▶ YOUR TASK: Carry on the Bosnia travel journal below, picking up after its last sentence.

After backing up to create passing space,
Din discovered that the driver was passing right by the village.
We followed the truck until he pointed us down another turn.
And there it was. Had I shouted Mahrevici
from the ledge an hour earlier, I might have heard a response. I
had been standing just above the village, but had stared so intently
straight across the valley that I hadnt looked straight down,
where a small handful of houses and a few sheep make up the livelihood
of the people there.
We have seen the largest cities in Bosnia
as well as some of the smallest enclaves. With two days left in
Bosnia, I'm fully expecting to be blown away by this diverse and
fascinating country at least a few more times.
Thursday, Oct. 16, 2003
In Srebrenica, the ravaging of civil war
and ethnic cleansing is not only visible, as in many other Bosnian
towns.
In Srebrenica, it hits you in the face. It is overwhelming, and
suffocating. I found myself standing in blown-out buildings open
on all sides, but unable to breathe.
It is a place like no other. People hurry down the street, walking
to jobs that I did not see. Children play soccer and volleyball
in the schoolyard where mass executions took place in that bloody
July of 1995, where many from Srebrenica have said that screams
are still audible in the night, echoing from the past.
Not five minutes from that schoolyard is a Serbian Orthodox cemetery.
It is filled with ornate, black marble tombstones, embellished with
pictures of the deceased. Now, many of those faces are chipped out.
In this cemetery, the Orthodox have placed chairs and even small
coffee tables. On the graves, there are tiny coffeecups and saucers
filled with the thick coffee Bosnia is known for.
There are cans of beer, and glasses of juice. Plates of bananas
and oranges, even bread and cheese, all molded and slowly being
picked over by tiny creatures.
Amid the floral bouquets are rows of cigarettes. The
smokes had been lit, then stuck filter down into the dirt, for the
deceased. In the end, they all just ashed away.
Down the road from this cemetery is Srebrenicas memorial,
dedicated by former President Clinton just last month. There are
hundreds of Muslim graves here, marked by modest wooden markers
painted green. The date of death is 1995, on each and every one.
In the town, Beth and I stood in an empty theater, filled with rows
of dusty, wooden seats, with garbage and soft dirt underfoot. Only
a skeleton of this first-floor room remained. Cold air blew in from
all sides. It smelled only of dust and cold.
But a little girl, eager to practice her English, grinned and waved
from her balcony at Beth and I as we walked past. She held up a
cage housing a bright yellow bird. That girl, with her long blonde
hair, cheery eyes and colorful pet, stood out in this gray town.
She was like the twinkle in the eye of an ancient Bosnian stari
baba, whose face cannot smile but whose soul
endures.

▶ PROVIDED DATA:
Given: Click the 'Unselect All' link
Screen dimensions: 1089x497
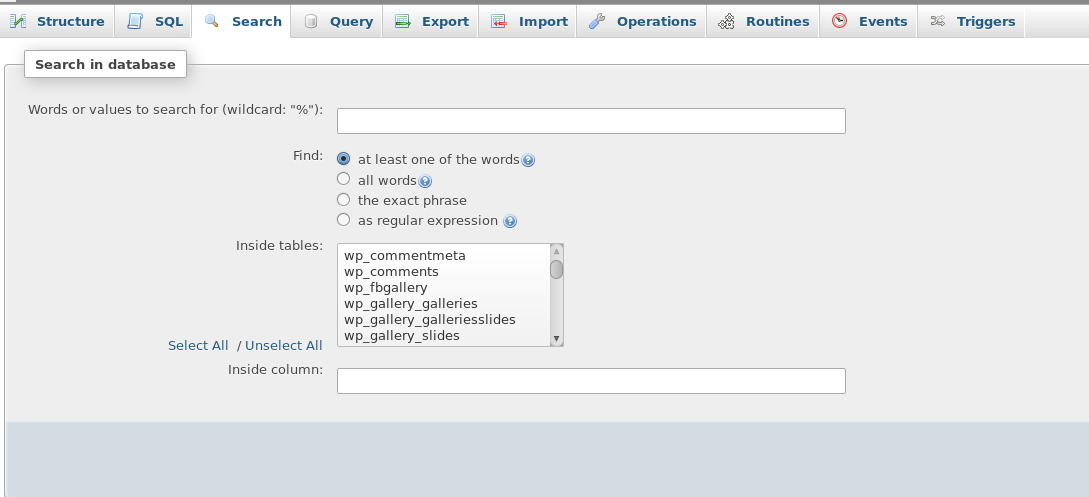Looking at the screenshot, I should pyautogui.click(x=284, y=346).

▶ OUTPUT OF THE EXERCISE:
Tuesday, Oct. 14, 2003
The woman on the side of the road whom
we had stopped to ask directions looked at our car with uncertainty.
She shook her head and motioned toward the road we needed to take.
It was a one-lane overgrown dirt path that cut straight through
a field and disappeared around a corner into a forested area. "She
says we need to park the car and get out and walk," Ifeta said.
We grabbed our stuff and began to slalom between
the haystacks and through the field. Just around the bend, there
were small shacks and outbuildings and rows of corn. Cats chased
each other amid the flowers and chickens clucked their way around
the yard. A cow grazed in the meadow and enough firewood for the
window was sheltered in lean-tos. The door of the white shuttered
house in the center of it all opened and Aisa, Ifeta's aunt, rushed
out.
They embraced and clung to each other. Nineteen years
of separation and uncertainty melted away on that worn front porch.
The layers of handmade rugs blanketing every floor in the house
were inviting as we left our shoes outside in the Muslim tradition.
Aisa served the requisite coffee as the kitchen filled with the
smell of the cheese pita she was baking. The kitchen was warm from
the woodstove but the rest of the house was cool with the autumn
air that blew through the open windows, bringing with it the scent
of apple trees outside.
The house is filled with whimsy. Two feathers stick
out of a lace kitchen curtain. A cluster of walnuts hangs above
the doorway. Bowls of apples and gourds and pumpkins pepper the
room.
Though a slight woman of 73, Aisa was a steady current
of motion. She rubbed kernels of corn off the cob and fed the roosters
by hand. She stood beneath the grape arbor heavy with the harvest
holding a bowl as her husband Mustafa clipped clusters for her guests.
When she heard her cow calling from the field, she marched over
the muddy bed of a small stream and straight through the meadow
to move its stake to greener pastures.
The haphazard flowerbeds are not dictated. They flourish
with little guidance. Aisa carefully broke the stem off one fully
bloomed with her work-worn hands and offered a few words in Bosnian
and a smile as she gave it to me.
Aisa and Mustafa do not own a telephone. They communicate
with their 10 grandchildren, some of whom live in Florida, via a
cell phone owned by their son, who lives up near the road. The impassibility
of their own little path is of no consequence for them. There is
no car parked anywhere near their home. The couple has experienced
the rise and fall of several governments. Their property has been
under the jurisdiction of several different countries since they
were married.
But here, out of sight of the road and the ebb and
flow of the changing world it brings, none of that really matters.
Here they have all they need.
Monday, Oct. 13, 2003
We spotted the red and white sign from
the road leading up to Velika Kladusa's Stari Grad castle. It was
down an embankment, displayed just beyond a sidewalk covered in
debris from the trees hanging over it.
"Would you be scared to go down there
and stand by the sign?" Beth asked me.
Without a second thought, I pounded down
the embankment and grinned for the camera, the sign designating
the line of safety for an area with landmines right above my head.

O-D reporter Krista Karch stands near one of the many signs
warning of nearby landmines throughout Bosnia. This one was
at the Stari Grad in Velika Kladusa, a hotel-tourist facility
built on an early medieval military fortification. |
As Americans, the first landmine sign we
saw was a bit of a novelty. We pointed and exclaimed. We made a
habit of slowing the car for a quick photo shoot. There was something
fascinating about the danger.
It was just yesterday that I stood laughing
beneath that sign.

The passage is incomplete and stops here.